Live Preview & Stats
See the resized image, its new dimensions, megapixels, aspect ratio and file size before you download.
Private & Free
100% in your browser — nothing is uploaded. No login, no limits, dark mode, responsive down to 280px.
How to Resize an Image
Four steps — the preview updates the moment you change a number.
Add an image
Drag and drop or tap to choose a JPG, PNG or WebP — its original size is shown right away.
Set the size
Enter pixels, pick a percentage, or tap a preset. Keep the lock on to preserve proportions.
Choose fit & format
If the shape changes, pick Fit or Fill, and select your output format and quality.
Preview & download
Check the live preview and new file size, then download your resized image.
Frequently Asked Questions
How to resize, quality and upscaling, aspect ratio, fit modes, social sizes, formats and privacy.
How do I resize an image?
Drop in an image, then type the width or height you want in pixels — with the lock on, the other dimension follows automatically to keep the proportions. You can also scale by a percentage or tap a preset like 'Full HD' or 'IG Square'. The preview and new file size update instantly, then hit Download.
Does resizing reduce quality?
Making an image smaller (downscaling) keeps it sharp — you're discarding pixels you didn't need.

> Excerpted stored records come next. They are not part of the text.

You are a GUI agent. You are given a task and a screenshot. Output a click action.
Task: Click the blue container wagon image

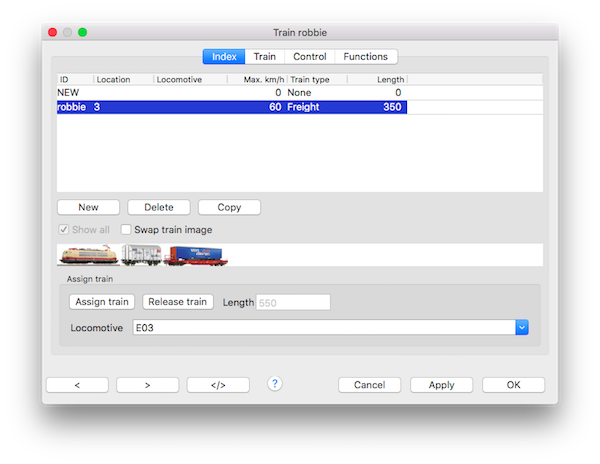coord(196,257)
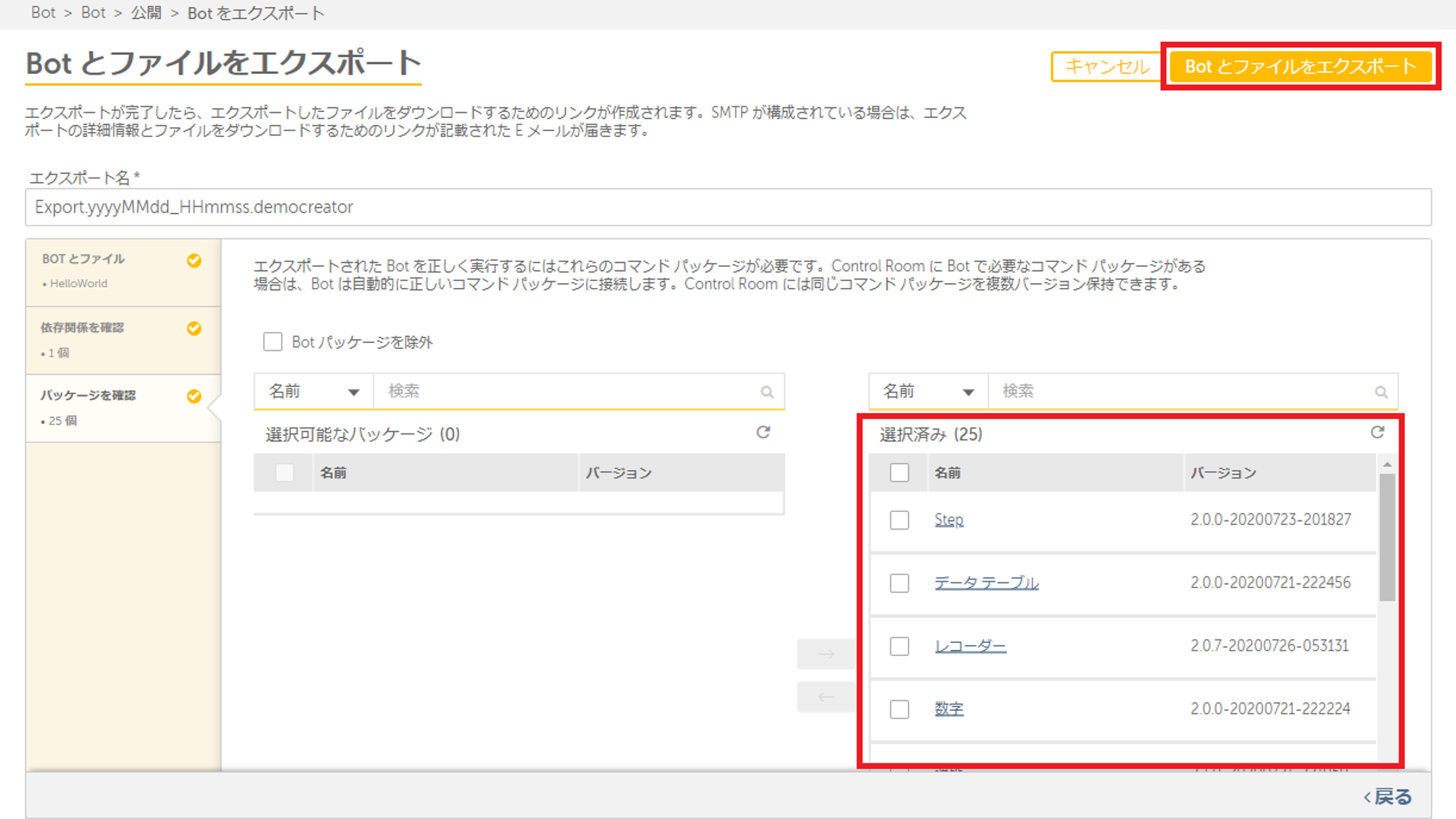
Task: Refresh the available packages list
Action: pyautogui.click(x=763, y=433)
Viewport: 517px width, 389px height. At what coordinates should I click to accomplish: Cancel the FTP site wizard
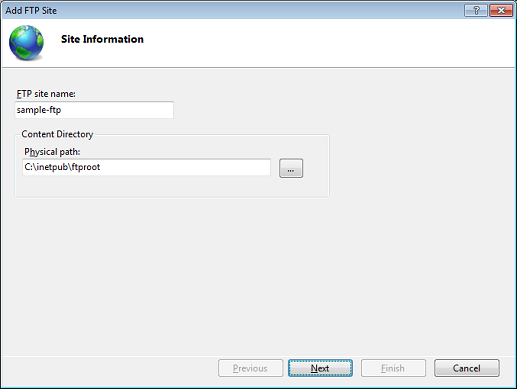click(466, 368)
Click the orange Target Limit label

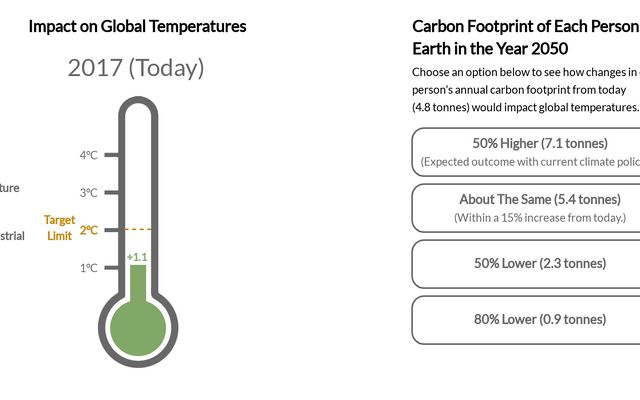(59, 227)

Making it bigger (upscaling) can't add real detail, so it tends to look soft or blurry, because the tool has to invent pixels by interpolation. For best results, resize down from a high-resolution original rather than enlarging a small one.

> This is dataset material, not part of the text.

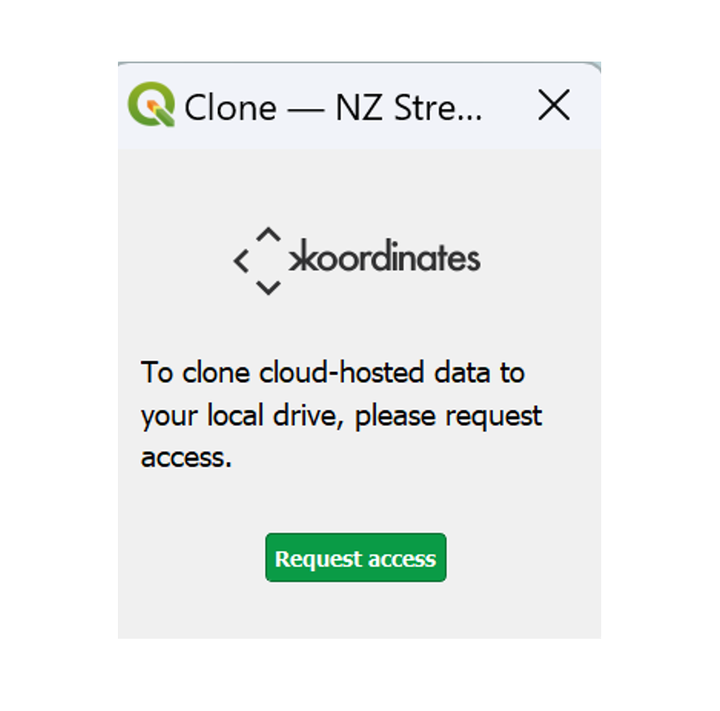This screenshot has width=720, height=711.
Task: Focus the Clone dialog title bar
Action: tap(359, 106)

What is 'lock aspect ratio'?
Aspect ratio is the relationship between width and height (like 16:9). With the lock on, changing one dimension automatically adjusts the other so your image keeps its shape and doesn't look squashed or stretched. Unlock it only when you deliberately want a different shape — and use a fit mode to control how that's handled.
What's the difference between Stretch, Fit and Fill?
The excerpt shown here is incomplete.